From the line that contains "Given: Toggle the" to the last line of the records below, retype each line exactly; leave out everything else.
*** MATERIAL SUPPLIED ***
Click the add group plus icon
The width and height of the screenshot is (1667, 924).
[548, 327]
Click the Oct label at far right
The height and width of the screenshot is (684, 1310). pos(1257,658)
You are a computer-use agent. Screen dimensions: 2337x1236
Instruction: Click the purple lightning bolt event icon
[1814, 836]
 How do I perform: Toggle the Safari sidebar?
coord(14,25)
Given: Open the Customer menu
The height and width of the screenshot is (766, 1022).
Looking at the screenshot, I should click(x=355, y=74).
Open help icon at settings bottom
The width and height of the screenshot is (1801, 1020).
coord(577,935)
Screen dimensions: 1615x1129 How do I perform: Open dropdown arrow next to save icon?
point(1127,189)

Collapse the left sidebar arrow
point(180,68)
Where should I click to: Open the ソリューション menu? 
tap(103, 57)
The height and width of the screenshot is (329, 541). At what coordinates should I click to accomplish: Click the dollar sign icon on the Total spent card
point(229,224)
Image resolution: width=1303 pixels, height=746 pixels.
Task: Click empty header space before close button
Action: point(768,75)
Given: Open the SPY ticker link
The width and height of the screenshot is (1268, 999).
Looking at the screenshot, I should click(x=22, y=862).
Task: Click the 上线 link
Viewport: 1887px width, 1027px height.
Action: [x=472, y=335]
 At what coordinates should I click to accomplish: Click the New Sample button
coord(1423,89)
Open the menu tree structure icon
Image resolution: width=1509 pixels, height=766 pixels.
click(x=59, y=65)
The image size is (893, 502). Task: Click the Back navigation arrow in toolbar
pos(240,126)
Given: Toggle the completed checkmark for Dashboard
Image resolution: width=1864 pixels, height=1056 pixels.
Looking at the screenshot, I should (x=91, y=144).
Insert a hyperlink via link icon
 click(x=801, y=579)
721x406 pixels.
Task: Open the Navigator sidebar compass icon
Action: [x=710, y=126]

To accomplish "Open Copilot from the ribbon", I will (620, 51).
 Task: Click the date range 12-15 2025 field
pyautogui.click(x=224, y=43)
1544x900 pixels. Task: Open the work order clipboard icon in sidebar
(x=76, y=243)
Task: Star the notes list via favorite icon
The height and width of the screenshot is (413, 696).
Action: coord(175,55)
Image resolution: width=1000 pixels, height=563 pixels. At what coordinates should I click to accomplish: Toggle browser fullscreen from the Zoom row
*** End of MATERIAL SUPPLIED ***
### ANSWER SPACE
Given: Toggle the completed checkmark for Dashboard
Image resolution: width=1864 pixels, height=1056 pixels.
Looking at the screenshot, I should (x=91, y=144).
Insert a hyperlink via link icon
 click(x=801, y=579)
721x406 pixels.
Task: Open the Navigator sidebar compass icon
Action: [x=710, y=126]

To accomplish "Open Copilot from the ribbon", I will (620, 51).
 Task: Click the date range 12-15 2025 field
pyautogui.click(x=224, y=43)
1544x900 pixels. Task: Open the work order clipboard icon in sidebar
(x=76, y=243)
Task: Star the notes list via favorite icon
The height and width of the screenshot is (413, 696).
Action: coord(175,55)
Image resolution: width=1000 pixels, height=563 pixels. At what coordinates should I click to accomplish: Toggle browser fullscreen from the Zoom row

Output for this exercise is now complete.